§ **WHAT YOU HAVE TO DO**
In the records below, find the line with "Identify the click" and the line with "BitCoin (75, 239)"; return exactly those lines and every line between them.

[Stored data]
::::::::
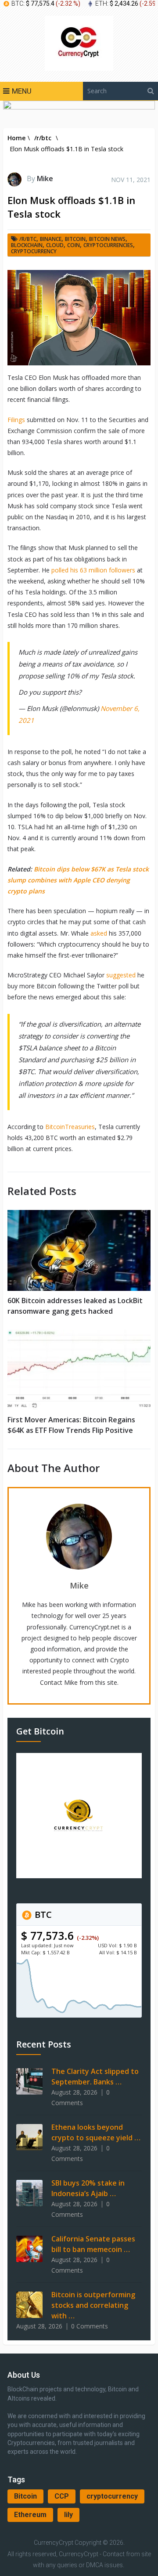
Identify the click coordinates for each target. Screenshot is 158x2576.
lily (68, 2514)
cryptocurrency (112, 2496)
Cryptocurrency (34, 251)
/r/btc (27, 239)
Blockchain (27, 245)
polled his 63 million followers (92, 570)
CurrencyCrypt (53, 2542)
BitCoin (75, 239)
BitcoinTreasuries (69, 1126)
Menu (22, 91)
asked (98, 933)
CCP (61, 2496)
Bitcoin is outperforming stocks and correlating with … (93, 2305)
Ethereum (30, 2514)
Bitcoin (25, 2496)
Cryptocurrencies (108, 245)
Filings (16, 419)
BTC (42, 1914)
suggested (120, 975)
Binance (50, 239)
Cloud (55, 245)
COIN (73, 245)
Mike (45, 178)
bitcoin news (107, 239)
::::::::
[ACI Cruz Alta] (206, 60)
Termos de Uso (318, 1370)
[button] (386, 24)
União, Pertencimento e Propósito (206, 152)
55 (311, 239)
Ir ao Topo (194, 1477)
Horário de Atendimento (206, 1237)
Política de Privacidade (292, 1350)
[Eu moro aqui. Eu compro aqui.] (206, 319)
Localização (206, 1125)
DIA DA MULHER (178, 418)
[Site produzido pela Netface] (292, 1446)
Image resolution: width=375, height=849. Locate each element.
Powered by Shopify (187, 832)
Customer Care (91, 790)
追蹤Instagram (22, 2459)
::::::::
§ **ANSWER BELOW**
Identify the click coordinates for each target. Screenshot is 158x2576.
lily (68, 2514)
cryptocurrency (112, 2496)
Cryptocurrency (34, 251)
/r/btc (27, 239)
Blockchain (27, 245)
polled his 63 million followers (92, 570)
CurrencyCrypt (53, 2542)
BitCoin (75, 239)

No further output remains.